((
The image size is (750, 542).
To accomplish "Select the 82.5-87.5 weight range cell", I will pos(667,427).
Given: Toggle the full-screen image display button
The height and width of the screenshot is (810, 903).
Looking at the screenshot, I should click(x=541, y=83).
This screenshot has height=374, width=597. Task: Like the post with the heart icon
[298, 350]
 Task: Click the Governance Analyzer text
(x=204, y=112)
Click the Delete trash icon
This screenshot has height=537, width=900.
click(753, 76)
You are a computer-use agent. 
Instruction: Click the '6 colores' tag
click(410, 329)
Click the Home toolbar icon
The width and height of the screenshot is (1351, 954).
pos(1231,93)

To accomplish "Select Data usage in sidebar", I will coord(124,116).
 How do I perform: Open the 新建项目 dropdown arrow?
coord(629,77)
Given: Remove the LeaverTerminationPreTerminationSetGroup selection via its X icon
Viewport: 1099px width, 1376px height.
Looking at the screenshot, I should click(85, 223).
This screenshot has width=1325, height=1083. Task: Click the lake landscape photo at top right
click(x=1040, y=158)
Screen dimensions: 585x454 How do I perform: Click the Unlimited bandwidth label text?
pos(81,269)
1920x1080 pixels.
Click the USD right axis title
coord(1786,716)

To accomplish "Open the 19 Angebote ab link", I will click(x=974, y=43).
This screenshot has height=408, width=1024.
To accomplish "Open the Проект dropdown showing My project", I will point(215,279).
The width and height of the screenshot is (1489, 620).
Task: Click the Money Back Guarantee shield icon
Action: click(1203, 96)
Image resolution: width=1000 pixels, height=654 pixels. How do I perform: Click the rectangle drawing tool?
))
_Work to be completed_. The data above is to be given again, with every line exact.

_Result of the task_.
The image size is (750, 542).
To accomplish "Select the 82.5-87.5 weight range cell", I will pos(667,427).
Given: Toggle the full-screen image display button
The height and width of the screenshot is (810, 903).
Looking at the screenshot, I should click(x=541, y=83).
This screenshot has height=374, width=597. Task: Like the post with the heart icon
[298, 350]
 Task: Click the Governance Analyzer text
(x=204, y=112)
Click the Delete trash icon
This screenshot has height=537, width=900.
click(753, 76)
You are a computer-use agent. 
Instruction: Click the '6 colores' tag
click(410, 329)
Click the Home toolbar icon
The width and height of the screenshot is (1351, 954).
pos(1231,93)

To accomplish "Select Data usage in sidebar", I will coord(124,116).
 How do I perform: Open the 新建项目 dropdown arrow?
coord(629,77)
Given: Remove the LeaverTerminationPreTerminationSetGroup selection via its X icon
Viewport: 1099px width, 1376px height.
Looking at the screenshot, I should click(85, 223).
This screenshot has width=1325, height=1083. Task: Click the lake landscape photo at top right
click(x=1040, y=158)
Screen dimensions: 585x454 How do I perform: Click the Unlimited bandwidth label text?
pos(81,269)
1920x1080 pixels.
Click the USD right axis title
coord(1786,716)

To accomplish "Open the 19 Angebote ab link", I will click(x=974, y=43).
This screenshot has height=408, width=1024.
To accomplish "Open the Проект dropdown showing My project", I will point(215,279).
The width and height of the screenshot is (1489, 620).
Task: Click the Money Back Guarantee shield icon
Action: click(1203, 96)
Image resolution: width=1000 pixels, height=654 pixels. How do I perform: Click the rectangle drawing tool?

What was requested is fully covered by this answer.